Text excerpt:

━━━━━━━━

Wednesday, August 11, 2021

THE NIGHT TIGER by Yangsze Choo

One storyline in this novel concerns a 10-year-old orphan, Ren, who is looking for a severed finger.  The second storyline is about a young woman, Ji Lin, who possesses the finger.  Ren’s former employer, Dr. MacFarlane, is dying and has insisted that Ren retrieve the doctor’s missing finger so that it can be interred with him within 49 days of his death.  Thus begins this terrific novel that takes place in Malaya in the 1930s—before it became the independent nation of Malaysia.  Sinister forces are at work here, as the number of sudden deaths begins to mount.  The author keeps us guessing as to whether the culprit is a human or something called a weretiger, which is a person in a tiger’s body.  Ren and Ji Lin’s stories eventually intersect, and they discover that they both dream about Ren’s dead twin brother Yi.  Ji Lin has a sort of twin of her own—Shin, the stepbrother with whom she shares a birthday.  Ji Lin starts to realize that she is developing a romantic attraction toward Shin, which she is unsuccessful at stifling.  There’s no big surprise here that Shin has been carrying a torch for her as well.  The predictable love story perhaps prevents this book from being taken seriously by the literary community, but it drew me in anyway.  I was more put off by the many secrets and misunderstandings between Ji Lin and Shin, which seemed to be tired devices for keeping the pair apart.  Anyway, what’s not to love about a love story between step-siblings, with a healthy dose of intrigue and Chinese superstition thrown in?  Speculation about a sequel makes me hopeful.

Tuesday, August 3, 2021

THE MIDNIGHT LIBRARY by Matt Haig

Nora Seed is in her mid-thirties, and she is depressed.  Instead of seeking out a good therapist, she tries to kill herself.  In limbo between life and death, she lands in the Midnight Library, where she can review her “book of regrets” and try out some different paths through life that would have resulted from having made different choices.  The outcome of this book is painfully predictable, and the highlights are when Nora has to improvise her way through lives for which she is frightfully unprepared.  The prose is choppy, and it’s basically a fictional self-help book—too preachy, too moralizing, too heavy-handed with the life lessons, and too flippant with regard to attempted suicide.  Perhaps this book can inspire a reader to give pause to some minor self-reflection, like a Mitch Albom or Fredrik Backman book might, but it’s also just as poorly written and unappetizing as books by those guys.  Speaking of heavy-handed, Nora Seed’s real life is called her “root” life.  Root?  Seed?  Really?  It fails in the originality department, too.  In this book, Nora meets a man who experiments with thousands of different lives and calls it “sliding.”  Remember the Gwyneth Paltrow movie Sliding Doors, which explores two different fates?   I don’t mind reading a little fantasy now and then, or even some magical realism, but when Nora encounters several seemingly intelligent people who admit to believing in parallel universes, I just threw up my hands in exasperation.  Nora is obviously not the only character who needs a good therapist.  This book is way overrated.

━━━━━━━━

Data provided:
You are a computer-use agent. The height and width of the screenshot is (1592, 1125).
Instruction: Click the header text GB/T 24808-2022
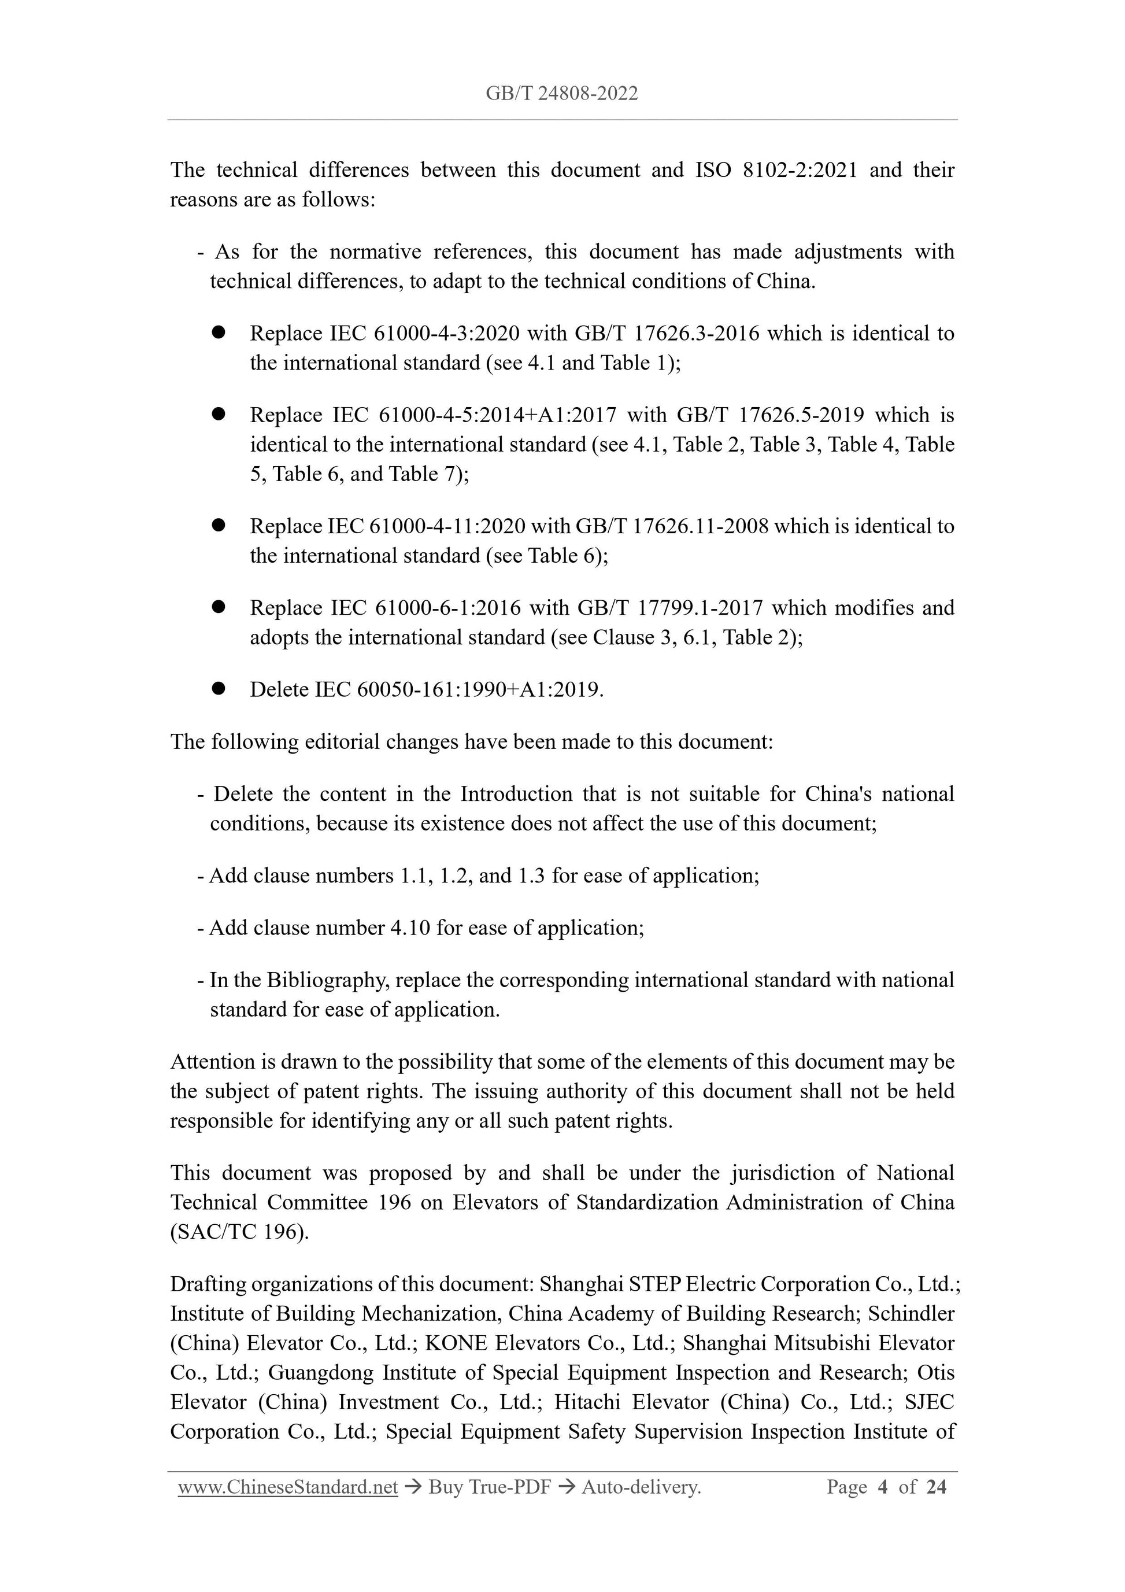point(561,94)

━━━━━━━━

Task brief: According to the book reviews, within how many days of Dr. MacFarlane's death must his missing finger be interred with him? The data is not needed for anything here.

Problem solution: Within 49 days of his death.